一日の最高気温が摂氏35度以上になる「猛暑日」が、気象庁の予報用語として定義されたのは2007年のこと。その頃から夏の気温はどんどん上がり、40度を上回る気温が観測され、「酷暑」と表現されることも珍しくなくなりました。関東地方の梅雨明けが早かった今年の夏は、7月18日には群馬県館林と埼玉県熊谷ですでに14回の「猛暑日」が記録され、これからも厳しい暑さが続くことが予想されています。
暑い夏の日は、大人でも戸外にいるのはつらいですね。体が小さい赤ちゃんは、気温に影響を受けやすいのでなおさらでしょう。赤ちゃんが夏を元気に乗り越えるために、ママ・パパはどんなことに気をつければいいのでしょうか。
シリーズでお届けする「真夏の子育て」の第1部は、熱中症の予防と対策について。東京都港区の愛育クリニック(旧愛育病院)で、小児科部長としてご活躍中の渋谷紀子医師にお話を伺いました。
熱中症予防の基本 環境に気を配り、水分補給はたっぷりと
熱中症は、高温多湿な環境に長くいることで、体内の水分や塩分のバランスが崩れ、体温調節機能がうまく働かなくなり、体内に熱がこもってしまうことで起こる病気です。主な症状は、めまいや立ちくらみ、頭痛、吐き気、だるさなど。消防庁のデータでは、今年も4月30日から7月8日の時点で、全国で11,210人(※1)もの人が熱中症で救急搬送されています。

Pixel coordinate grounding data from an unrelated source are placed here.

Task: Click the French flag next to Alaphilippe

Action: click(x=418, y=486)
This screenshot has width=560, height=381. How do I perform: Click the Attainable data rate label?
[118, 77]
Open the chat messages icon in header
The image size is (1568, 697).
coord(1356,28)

「赤ちゃんに限った話ではないかもしれませんが、熱中症予防に有効なのは、まず環境に気を配ることです。暑い日中に、屋外に長時間留まらないこと、また長時間直射日光の下で遊ばせておかないことは基本ですが、室内でもエアコンを上手に使って、暑がりの赤ちゃんが快適にすごせる環境を整えてあげてくださいね。もちろん屋外に行く時は、帽子は必須です。赤ちゃんは直射日光を浴びて頭が熱くなると、体全体が熱くなってしまいます。帽子をかぶっていない場合、ママの日傘の中に入れたり、ベビーカーの日よけを下ろして日光が当たらないように気をつけていただきたいです。また日よけのついたベビーカーで移動する場合でも注意が必要です。ベビーカーに乗っている状態は、猛暑で熱を持った地表の影響を(ベビーカーを押している)大人よりも受けやすいですからね」(渋谷先生)
また赤ちゃんの体は、自律神経の働きが未熟で、放熱や発汗による体温調節が十分に発達していませんが、新陳代謝は活発。そのため汗や尿として体から出ていく水分が多く、大人に比べて脱水を起こしやすいとのこと。当然、熱中症予防のために十分な水分補給は欠かせません。
「水分補給もこまめに、が基本となります。ただ、2歳ぐらいまでの子は、自分からは欲しがることも少ないと思いますので、室内でも2~3時間おきにはあげた方がいいですし、屋外なら1時間ぐらいを目安に水分をあげてくださいね」(渋谷先生)
消防庁は室温が28度を超えないように、エアコンや扇風機を利用することを呼び掛けています(※2)。ただし、冷たい風が直接赤ちゃんに当たらないように、風向きやベビーベッドの位置を工夫しましょう。